Elle a ajouté qu’il faudrait « augmenter les ressources ». Mais sur France Inter, elle a immédiatement tempéré en rappelant que la France fait face à « un mur d’investissements ». Traduction : on sait que c’est insuffisant, mais on n’a pas l’argent.
En parallèle, la porte-parole du gouvernement Maud Bregeon a lancé une idée sur BFMTV : utiliser le fonds vert pour financer la climatisation « là où c’est nécessaire ».
« Ça fera partie du débat budgétaire, ça nécessitera probablement une augmentation des crédits », a-t-elle précisé. Sauf que pour l’heure, aucune augmentation concrète n’a été annoncée. Les promesses restent au stade de la promesse.
Un choix politique qui interroge l’avenir
Le problème dépasse largement le thermomètre. Réduire le fonds vert en pleine accélération climatique, c’est un choix. Un choix qui dit quelque chose des priorités budgétaires du moment.

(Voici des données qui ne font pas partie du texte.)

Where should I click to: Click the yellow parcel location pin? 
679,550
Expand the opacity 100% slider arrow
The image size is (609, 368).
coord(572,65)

D’un côté, 3,2 milliards de crédits gelés pour absorber le choc de la guerre en Iran. De l’autre, des communes qui ne peuvent plus financer l’isolation de leurs écoles ni la végétalisation de leurs centres-villes. Le budget 2026 cristallise des arbitrages qui, à terme, se paieront en vies humaines et en factures bien plus salées.
Les jardins changent, les piscines sont refusées dans le Sud, et les collectivités se retrouvent seules face à un défi qui les dépasse. Le fonds vert devait être leur bouée de sauvetage. Aujourd’hui, cette bouée se dégonfle en silence pendant que le mercure, lui, ne cesse de grimper.